Mackenzie Mueller, Staff Reporter

    With the Washington state March primary happening this week, it has never been a more important time to be involved by voting. The primary is the first big step in electing our 2020 president, as you are choosing the candidates who will be competing for the presidency. 

    As a U.S. resident, you are an important part of the political system. Every vote counts. For people who don’t know what’s happening in the world politically, take five minutes of your time to research the main candidates who are running. Currently, that would mean finding a reliable source to research Bernie Sanders, Joe Biden and Donald Trump. According to the media bias chart, some fair and reliable sources are NPR, CNN, PBS or CBS. If you really don’t have five minutes of your time to research who could very well be the future of your country, ask a close friend, whom you trust, where they put their vote. There are so many opportunities to become educated about our political system, and so many ways to keep up with the news. No one should have a reason to not vote. 

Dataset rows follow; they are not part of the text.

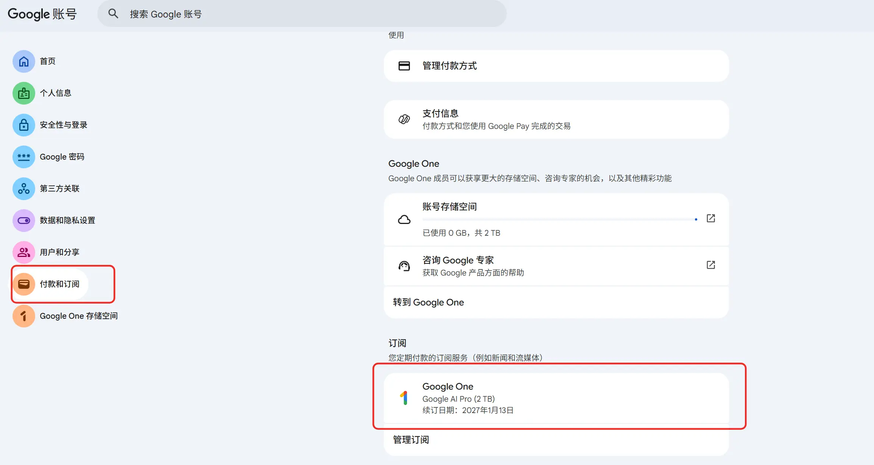Click the Google One 存储空间 sidebar icon

(x=24, y=316)
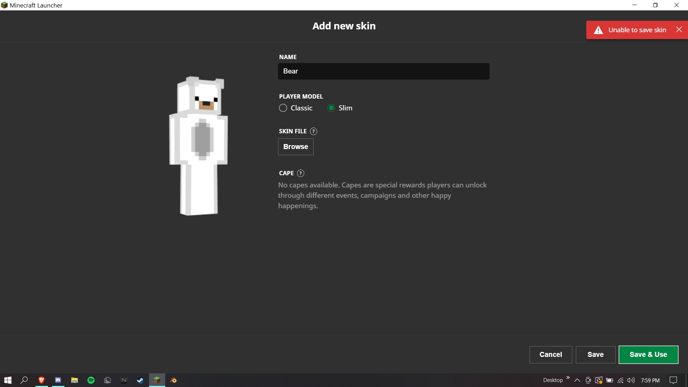Click the Cape help question-mark icon
Screen dimensions: 688x387
click(x=301, y=173)
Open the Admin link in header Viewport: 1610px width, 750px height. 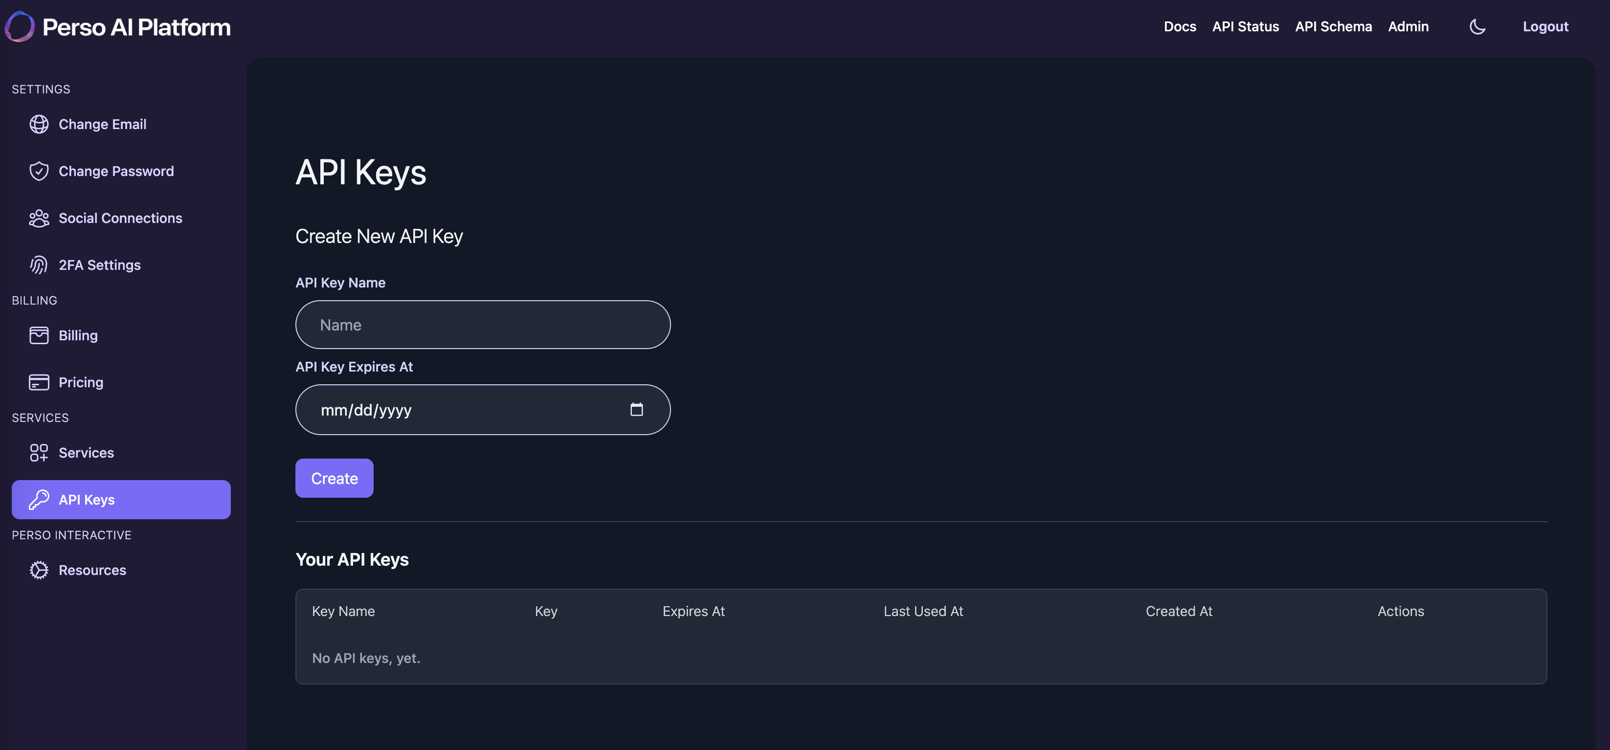tap(1408, 26)
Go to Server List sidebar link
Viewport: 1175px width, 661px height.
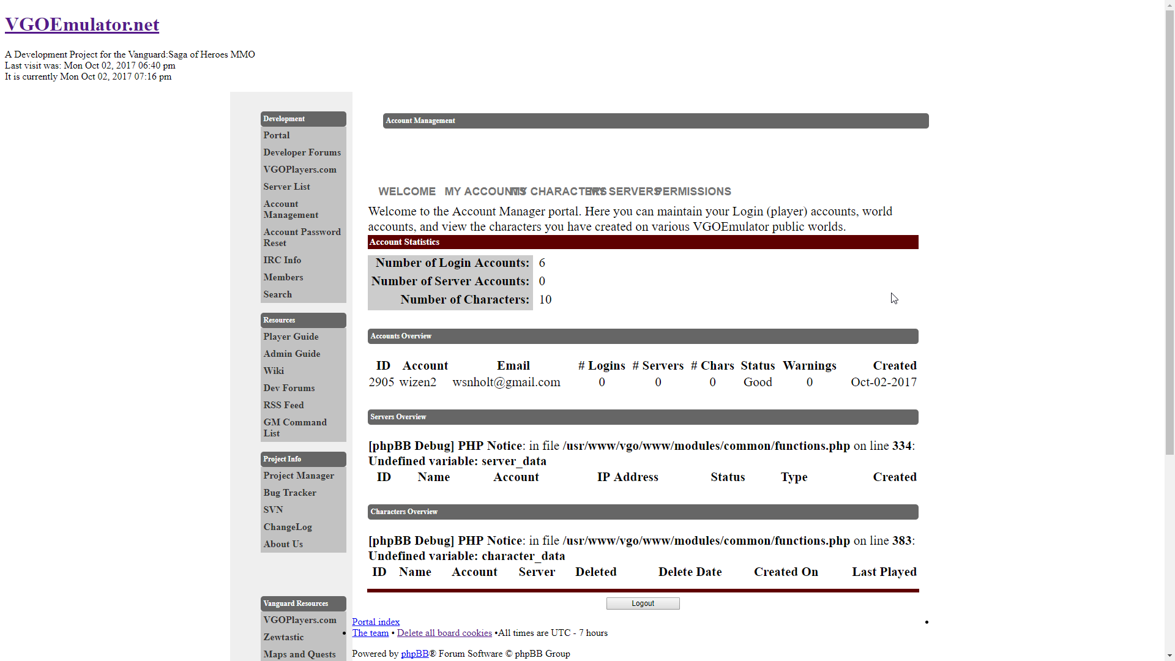[286, 187]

    If your excuse truly is that you don’t know what’s happening in our government system right now, you’ve made a mistake somewhere. As a citizen of the U.S., you have the fairly simple task of checking the news say, once a week. If you are a parent who is not up to date on politics–educate yourself. Your children will likely follow your path when it comes to voting, and if you aren’t up to date, your children won’t be either. Educating the young geographic of our population on politics is one of the most important duties that adults have. It’s also one of the easiest. So please, if you are older than 18, or if you will be 18 soon, do some research. Turn the TV on once a week to watch reliable news. If you are a parent or teacher, educate your children. If you are curious about politics or what is happening in the world and want to hear it from a professional, email a state representative. 

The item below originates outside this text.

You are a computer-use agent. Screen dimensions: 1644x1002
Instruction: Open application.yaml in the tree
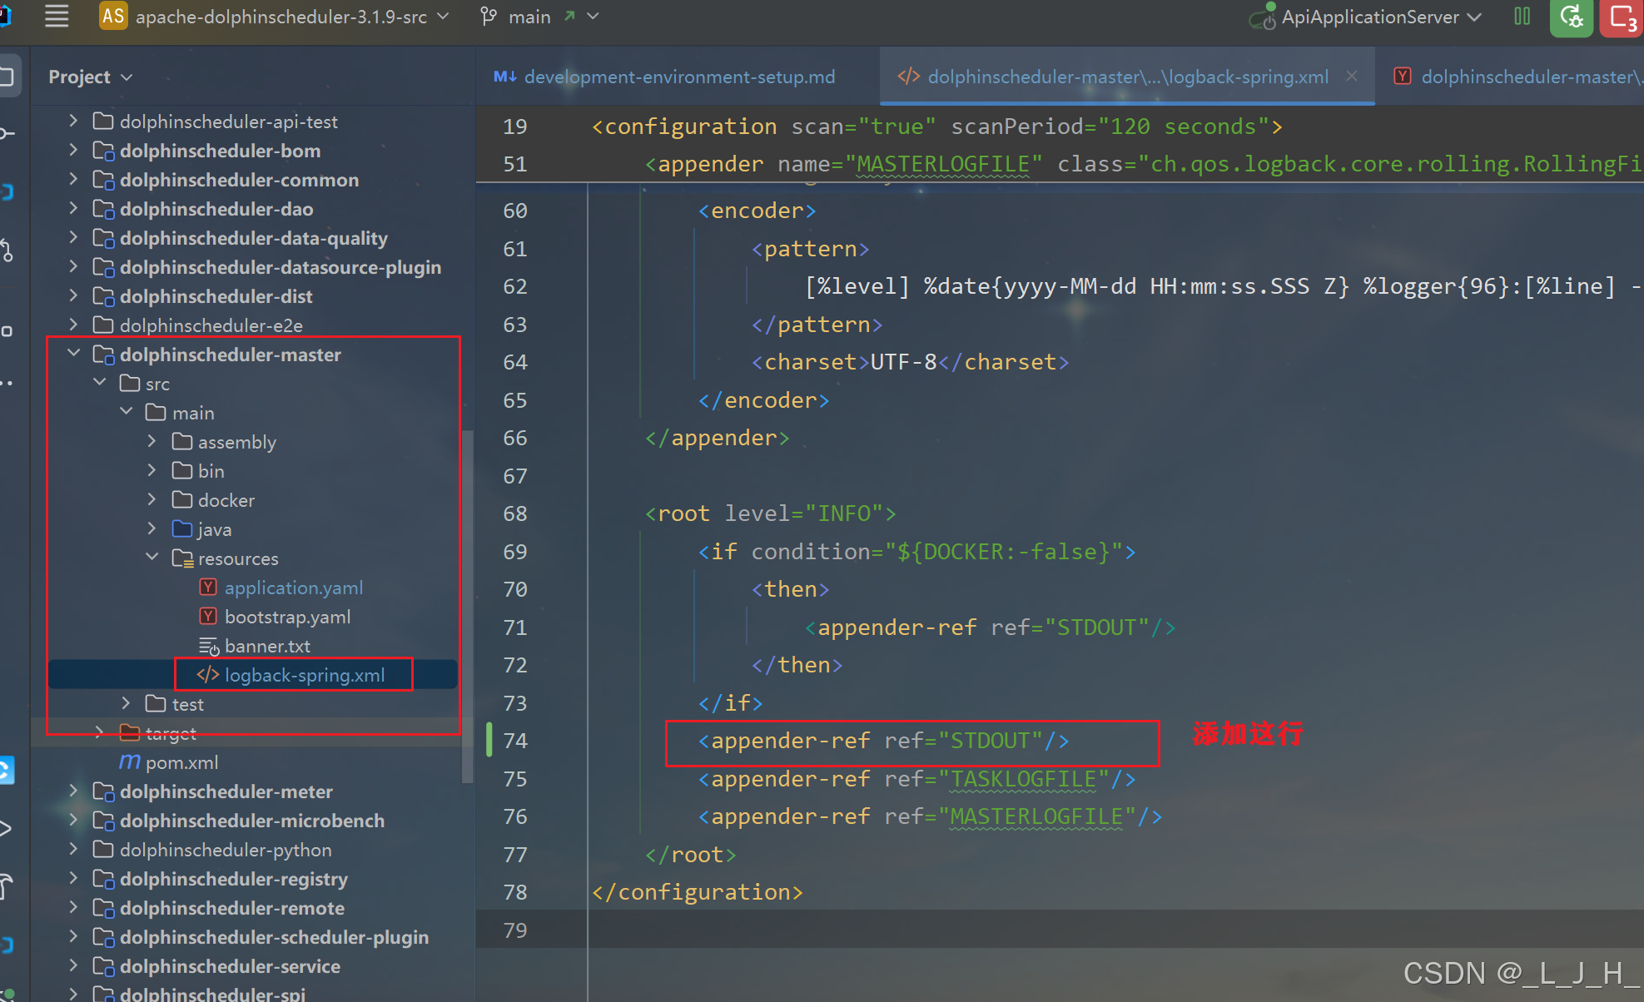[x=293, y=588]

    For those of you who say your vote “doesn’t matter,” let me stop you there. With the proportional representation system that is used in Washington and most of the U.S states, the more people that vote, the better. Help your state and your country by making your voice heard. 

    If you are 18 or older, follow your civic duty to the country and vote. If you aren’t registered, take 30 minutes of your day to go to the courthouse, register and get a ballot. If you are 16 or 17, you can pre-register to vote so you’ll be ready when you turn 18. To vote in the primary, all ballots must be postmarked by March 10 or turned in to the courthouse by 8 p.m.